Ambargonun kalkması halinde, daha fazla Kübalı sporcunun yurtdışındaki profesyonel takımlarla sözleşme imzalamaya başlaması da beklenebilir. Küba'da sporun büyük ölçüde amatör bir uğraş olduğu günümüzde, sporcular yurtdışındaki profesyonel takımlarla sözleşme imzaladıktan sonra, milli takımlarına çağrılmıyorlar. Buna rağmen, ABD beyzbol ligi MLB takımlarında 2014 itibariyle 19 Kübalı sporcu olduğu, ayrıca birçok Kübalı voleybolcunun yıllardır Avrupa takımlarında ter döktüğü biliniyor. Bu oyuncular, Küba'nın en gözde sporcuları; Avrupa Voleybolunun son yıllardaki en başarılı isimlerinden Osmany Juantorena (şu anda HalkBank'ta oynuyor ve efsane atlet Alberto Juantorena'nın yeğeni) bir örnek sadece.

Küba spor yönetimi bir süredir, uluslararası turnuvalardaki performanslarıyla yurtdışındaki profesyonel kulüplerden transfer teklifleri alan sporcularına, sözleşme imzalama iznini veriyor. Beyzbolcular, Meksika ve Japonya'daki profesyonel takımlara, kış mevsiminde Küba Ligi'nde oynamaya devam etmek koşuluyla, transfer olabiliyorlar. Ancak ABD ile olan durum, tam olarak da ambargo nedeniyle farklı. ABD'li beyzbol kulüplerinin, Ada'da oyuncularla sözleşmeler yapmayı bırakın, onların maçlarını takip etmeleri, sportif tabirle "scout"luk yapmaları dahi yasak. Şu anda ABD'de oynayan Kübalı beyzbolcular, bir şekilde ülkelerini terk edip ABD'ye kendi çabalarıyla yerleşenlerden. İşte bu nedenlerle, Obama'nın geçtimiz hafta içerisinde yaptığı açıklamalar, MLB takımlarını heyecanlandırmış olacak ki, MLB yönetimi hali hazırda yasakların devam ettiğini hatırlatmak gereğini duydu. Bu heyecanın nedenini de bilmeyenler için açıklayalım; beyzbol Küba'da en popüler spor ve dünyanın 2. en geniş yetenek havuzu da burada.
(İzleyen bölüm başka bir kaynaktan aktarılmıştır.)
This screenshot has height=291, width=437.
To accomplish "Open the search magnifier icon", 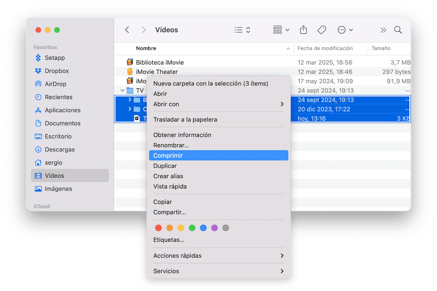I will [398, 30].

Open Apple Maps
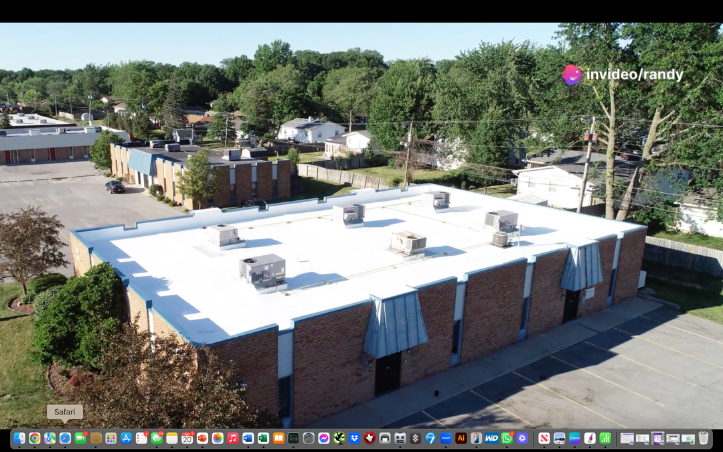50,438
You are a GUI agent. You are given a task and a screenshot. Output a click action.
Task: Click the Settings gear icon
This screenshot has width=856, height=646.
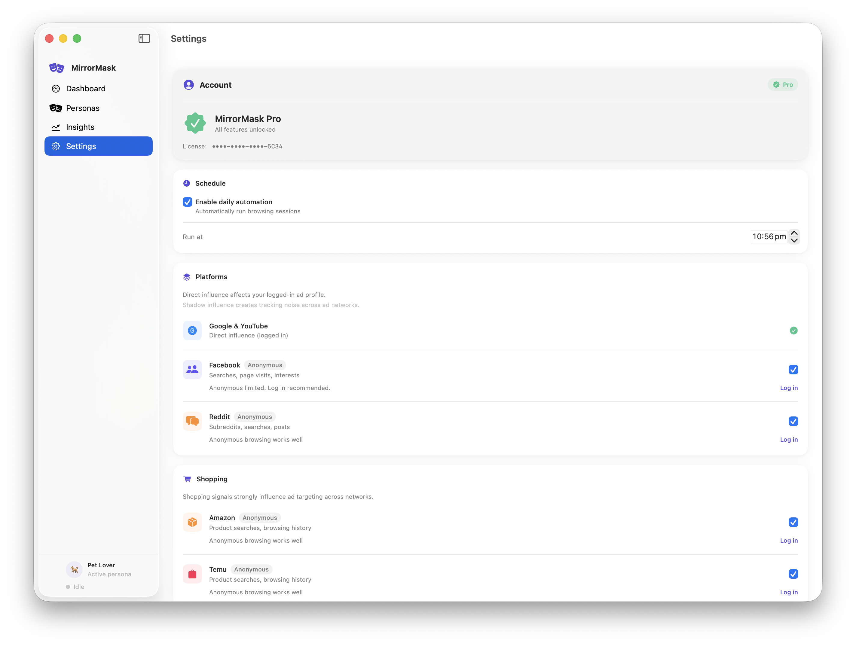(x=56, y=146)
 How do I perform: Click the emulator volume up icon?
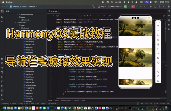[x=158, y=49]
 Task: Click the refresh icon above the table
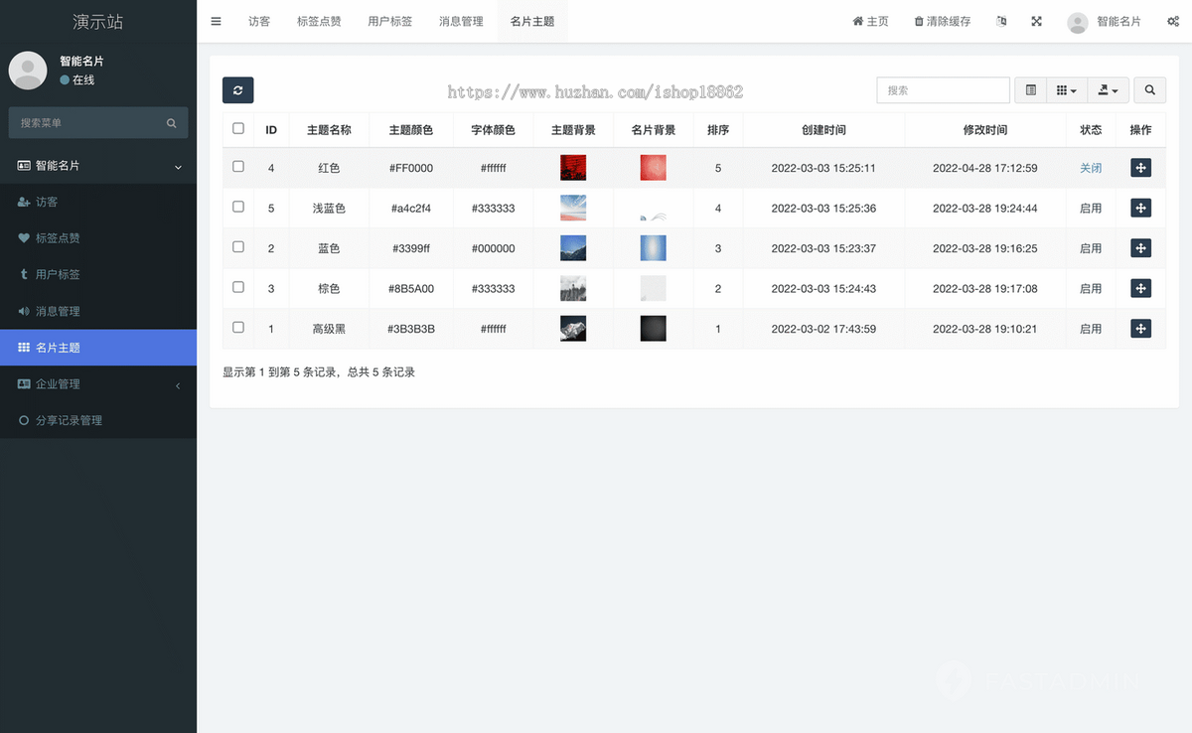tap(237, 89)
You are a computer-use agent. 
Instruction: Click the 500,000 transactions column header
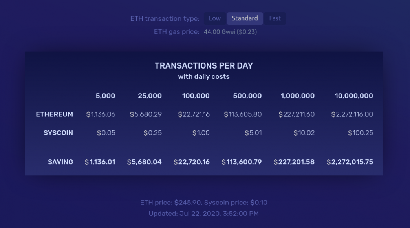tap(247, 96)
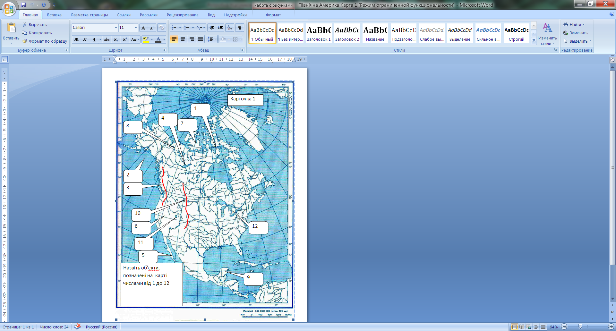This screenshot has height=331, width=616.
Task: Click the Subscript icon
Action: tap(116, 39)
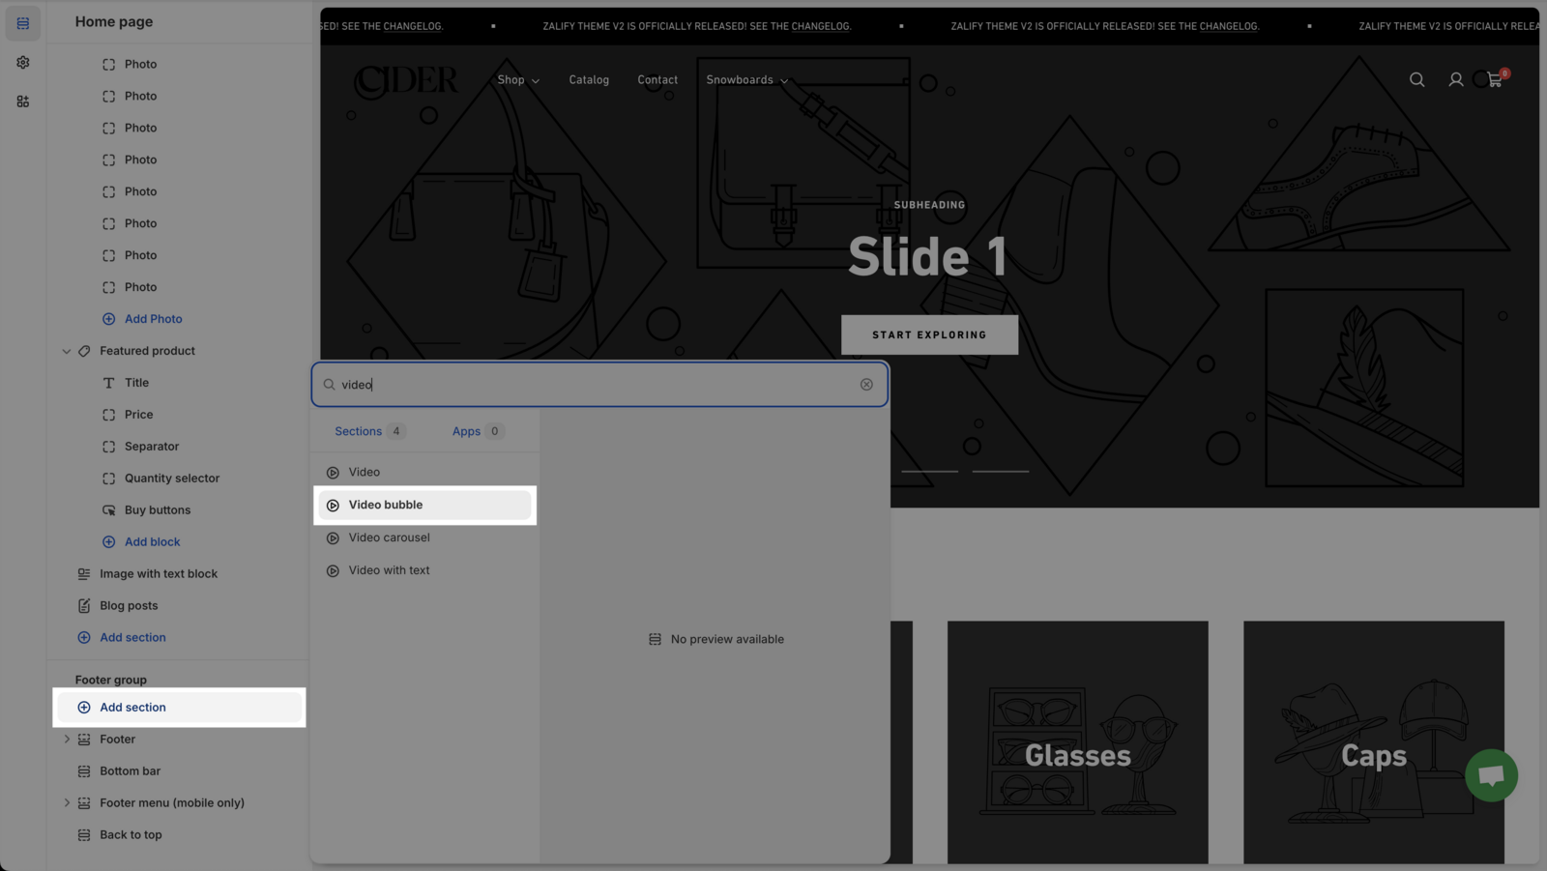Click Add block under Featured product
Image resolution: width=1547 pixels, height=871 pixels.
click(152, 542)
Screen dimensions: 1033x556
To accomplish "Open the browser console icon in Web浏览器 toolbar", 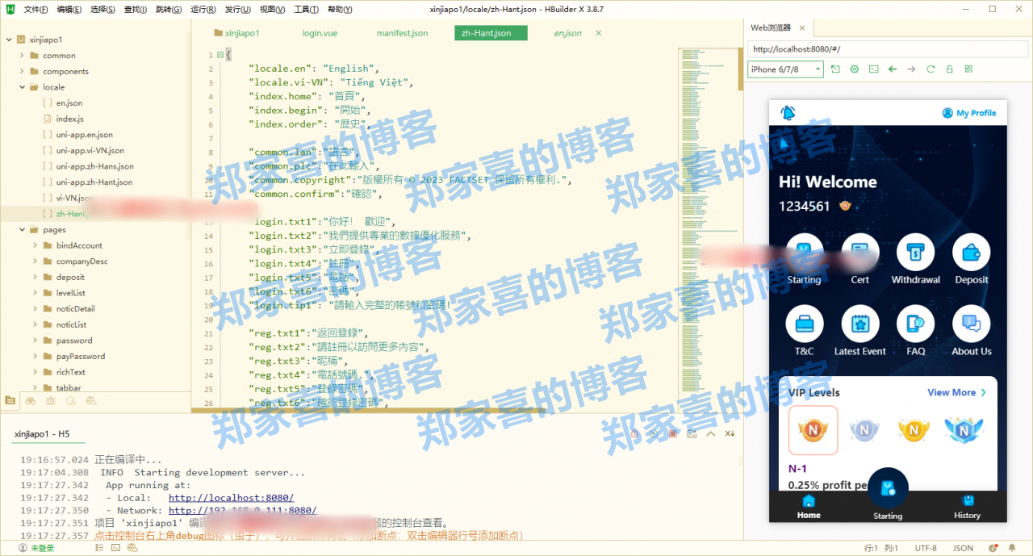I will point(873,69).
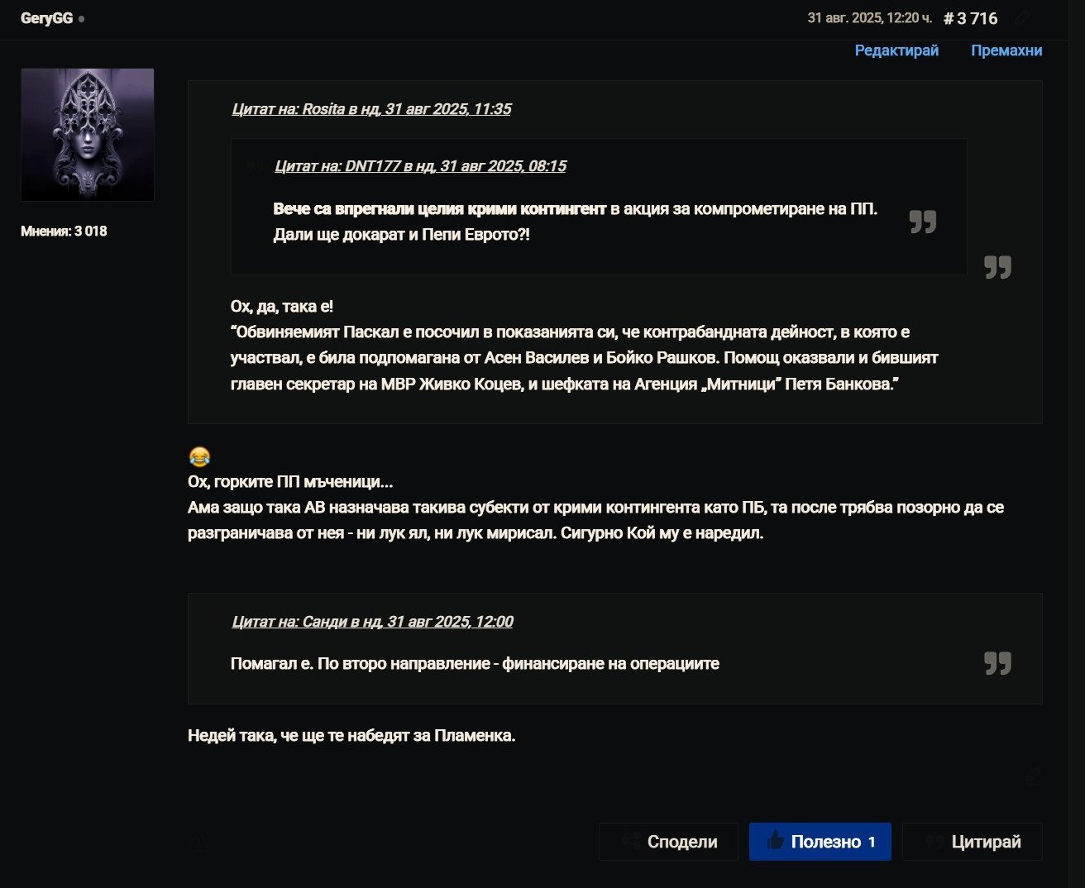Image resolution: width=1085 pixels, height=888 pixels.
Task: Follow the 'Цитат на: DNT177' quote link
Action: pyautogui.click(x=420, y=166)
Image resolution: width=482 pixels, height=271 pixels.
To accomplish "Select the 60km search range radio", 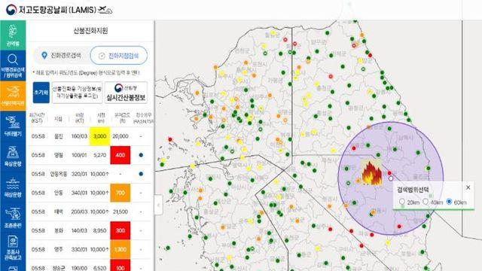I will [x=449, y=202].
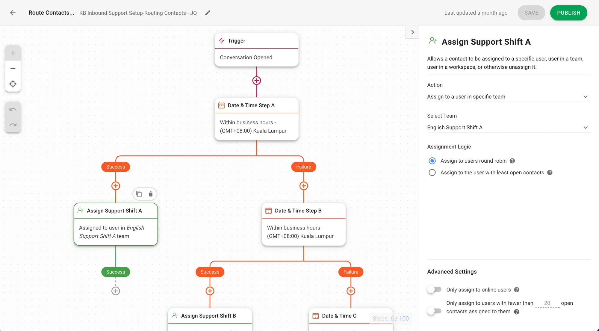Expand the Action dropdown menu
599x331 pixels.
click(x=507, y=97)
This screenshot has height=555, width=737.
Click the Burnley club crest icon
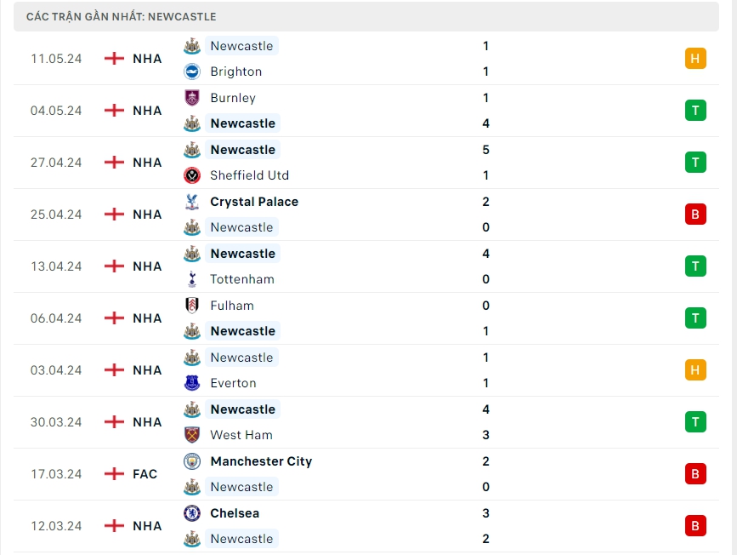click(192, 98)
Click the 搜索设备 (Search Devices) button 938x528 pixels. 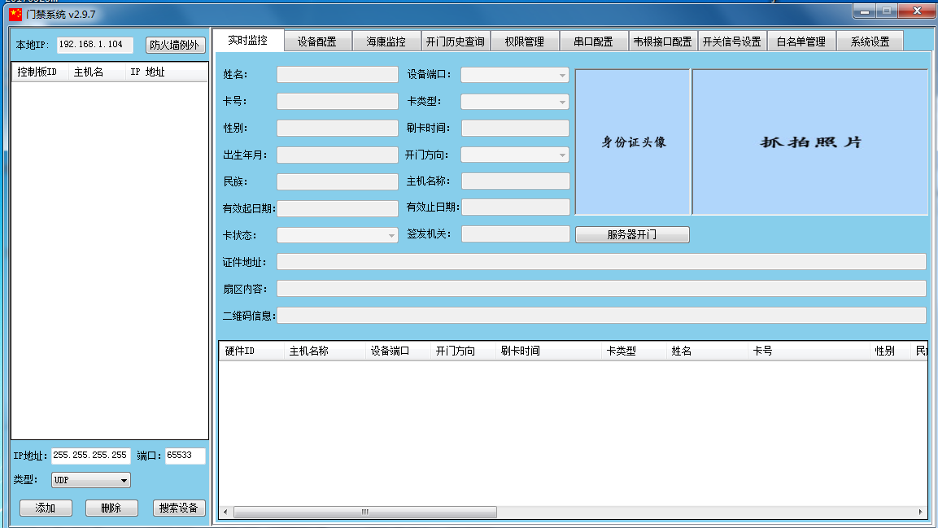point(178,507)
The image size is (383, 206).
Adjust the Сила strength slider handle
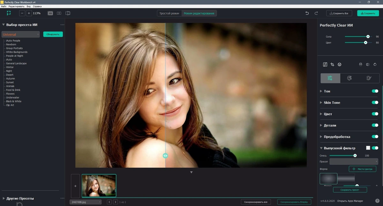[368, 37]
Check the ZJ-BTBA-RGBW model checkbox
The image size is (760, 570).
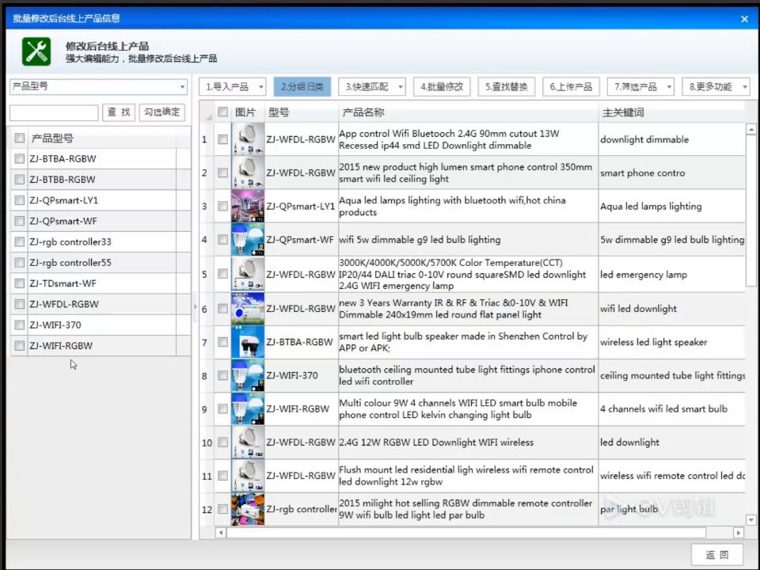(19, 158)
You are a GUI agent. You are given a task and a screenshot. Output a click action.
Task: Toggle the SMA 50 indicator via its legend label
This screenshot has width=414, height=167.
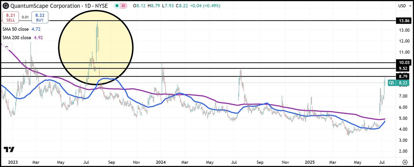(x=16, y=29)
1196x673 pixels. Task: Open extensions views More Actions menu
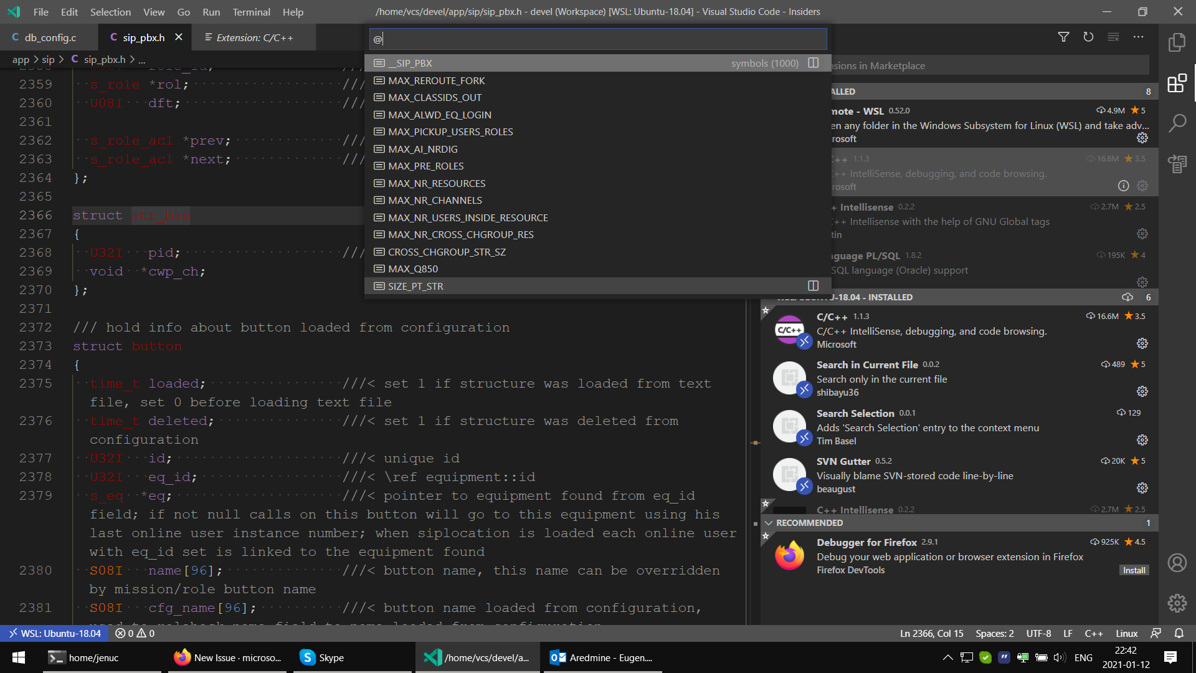click(x=1138, y=37)
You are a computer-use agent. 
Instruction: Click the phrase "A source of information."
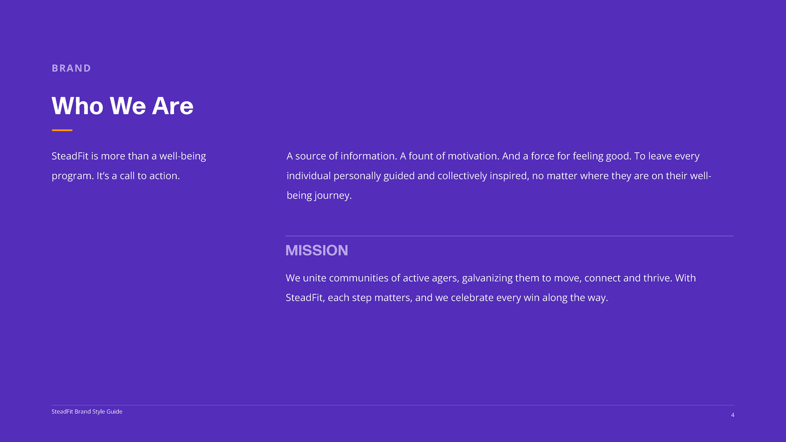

Ambargonun en azından spor alanında kaldırılması - ki ABD kamuoyunda ambargoya karşı olmayan kesimlerde de, beyzbolun bir istisna sayılması yönünde bir eğilim bulunuyor - Kübalı sporcuların zanaatini daha üst seviyelerde sergilemesine ve becerilerinin gelişmesine yol açacaktır. Bu durumda, yurtdışında becerilerini geliştiren sporculara, milli takımların kapılarının açılması tartışması da gündeme gelebilir. Açıkçası, eğer Kübalı sporcular bir şekilde yurtdışında profesyonel olarak mesleklerini icra edeceklerse, buralarda kazandıkları deneyimlerden önce Küba milli takımlarının ve daha genel anlamda Küba sporunun yararlanmasında bir beis görmüyorum. Öte yandan bu durumun, Küba sporunun amatör ruhunun dengesini bozması da ihtimaller arasında.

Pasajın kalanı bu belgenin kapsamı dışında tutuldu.